SABC board moves to suspend boss

The SABC board has moved to suspend CEO Solly Mokoetle, it emerged on Tuesday after the Western Cape High Court overruled attempts by Parliament to hold a briefing on the latest trouble at the public broadcaster behind closed doors.

"They have served him with a legal letter with the intention to suspend him and he has been given an 'x' number of days - exactly how many days I don't know - to respond to the letter to explain why he should not be suspended," said Ismail Vadi, the chairperson of Parliament's portfolio committee on communications.

Vadi was speaking to reporters after the media won an interdict preventing the committee from continuing with an in camera meeting with the SABC on renewed strife at the broadcaster, a mere eight months after Mokoetle and the new board took up their positions.

The ruling was handed down as an interim order shortly before noon by Acting Judge Sven Olivier, following an urgent application by the South African National Editor's Forum (Sanef).

'Dysfunctional' board

The order came after the committee allowed SABC chairperson Ben Ngubane -who has fallen out with commissioners - to deliver a submission defending his position.

"He expressed very serious concerns about the disfunctionality of the board and he cited a whole number of examples which he had experienced which contributed towards the state of disfunctionality."

Following the court order, Vadi decided to suspend the meeting with the SABC indefinitely, rather than proceed and allow the press to attend.

He said he needed to discuss the way forward with Parliament.

"I think we still need to confer with the Speaker's office and the leadership of Parliament about the implications of the judgment because this has a bearing on the functioning of Parliament as a whole and on other committees."

Vadi said the meeting remained urgent, because members of the legislature were perturbed by the problems besetting the ANC.

Closed meeting

These were brought to a head by Mokoetle's decision to name Phil Molefe as head of news without the agreement of the board. Ngubane's backing for the appointment further soured relations between him and commissioners.

"It is a matter of very serious concern to the committee, that is why we summoned the board to appear before the committee," Vadi said.

He decided last week to close most of the meeting to the press, for fear of the legal implications of having somebody's reputation and position challenged in public.

Sanef had on Monday through its lawyers asked the committee to open the meeting, but the committee decided on Tuesday morning that the session would stay closed.

Sanef lawyers were in the Western Cape High Court as the meeting got under way with some 15 journalists from local and foreign news organisations staging a sit-in outside committee room V475 in the legislature in protest at being excluded.

When the committee failed to give an undertaking to suspend the meeting while the application was being heard, they asked acting Judge Sven Olivier for the order.

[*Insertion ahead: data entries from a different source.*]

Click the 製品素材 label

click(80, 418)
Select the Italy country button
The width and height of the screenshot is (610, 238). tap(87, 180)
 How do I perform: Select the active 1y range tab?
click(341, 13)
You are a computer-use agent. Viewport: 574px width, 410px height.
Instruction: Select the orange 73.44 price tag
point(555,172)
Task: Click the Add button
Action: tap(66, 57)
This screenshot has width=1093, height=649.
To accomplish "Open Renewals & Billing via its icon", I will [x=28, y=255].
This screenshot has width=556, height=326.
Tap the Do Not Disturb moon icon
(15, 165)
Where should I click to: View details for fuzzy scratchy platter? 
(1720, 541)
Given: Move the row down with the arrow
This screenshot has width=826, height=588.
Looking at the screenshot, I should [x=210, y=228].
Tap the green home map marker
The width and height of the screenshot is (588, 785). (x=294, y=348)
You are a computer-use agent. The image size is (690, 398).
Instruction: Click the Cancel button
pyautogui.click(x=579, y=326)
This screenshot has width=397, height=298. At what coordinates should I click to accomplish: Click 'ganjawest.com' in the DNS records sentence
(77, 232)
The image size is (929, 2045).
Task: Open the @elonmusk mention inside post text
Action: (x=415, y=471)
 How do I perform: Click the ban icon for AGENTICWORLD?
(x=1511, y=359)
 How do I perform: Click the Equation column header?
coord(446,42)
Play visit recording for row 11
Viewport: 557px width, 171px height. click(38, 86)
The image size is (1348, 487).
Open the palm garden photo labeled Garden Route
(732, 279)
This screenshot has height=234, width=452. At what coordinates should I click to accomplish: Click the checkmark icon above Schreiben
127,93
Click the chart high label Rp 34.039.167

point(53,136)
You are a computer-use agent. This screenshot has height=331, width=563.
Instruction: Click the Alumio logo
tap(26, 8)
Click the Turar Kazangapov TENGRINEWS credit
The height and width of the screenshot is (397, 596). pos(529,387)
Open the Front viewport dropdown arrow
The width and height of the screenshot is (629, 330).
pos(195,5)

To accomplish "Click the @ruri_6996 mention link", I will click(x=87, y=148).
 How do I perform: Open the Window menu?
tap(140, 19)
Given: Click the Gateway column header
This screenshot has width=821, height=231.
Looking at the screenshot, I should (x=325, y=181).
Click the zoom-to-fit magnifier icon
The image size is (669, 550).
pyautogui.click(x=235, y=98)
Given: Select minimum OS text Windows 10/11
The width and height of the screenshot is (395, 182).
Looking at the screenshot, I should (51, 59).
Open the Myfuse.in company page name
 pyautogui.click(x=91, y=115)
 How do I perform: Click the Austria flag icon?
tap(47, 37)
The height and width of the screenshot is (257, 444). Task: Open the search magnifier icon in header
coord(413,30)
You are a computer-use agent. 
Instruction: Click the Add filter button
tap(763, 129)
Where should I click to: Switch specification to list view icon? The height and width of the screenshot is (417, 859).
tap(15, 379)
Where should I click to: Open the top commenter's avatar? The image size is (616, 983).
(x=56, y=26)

Lawyers pressed ahead with the application even though Parliament's counsel Willie Duminy told the court that the committee had just decided that though it would continue in closed session, all documentation would be released to the media.

In his ruling handed down just before noon, Olivier ordered that the committee not proceed with any sitting from which the public, including the media, were excluded.

This order would be valid until "the final determination of this matter".

Tense standoff

The ruling came amid an increasingly tense standoff between the media and government over a perceived attack on media freedom, weighted around the Protection of Information Bill and the ANC's proposal for a media tribunal that reports to Parliament.

In an affidavit filed in support of Sanef's court application, the forum's secretary general Gaye Davis said there was a clear public interest in the meeting.

"The SABC is resourced with public funds, and the public has a clear interest in its functioning and a right to information concerning the affairs of the SABC," she said.

"As a corollary, the media has a right and indeed an obligation to report on the functioning and affairs of the SABC."

She said a dangerous a precedent would be set if the meeting was held behind closed doors.

It could become "a frequent resort by chairpersons of committees confronted with difficult issues that are potentially embarrassing for persons occupying public office".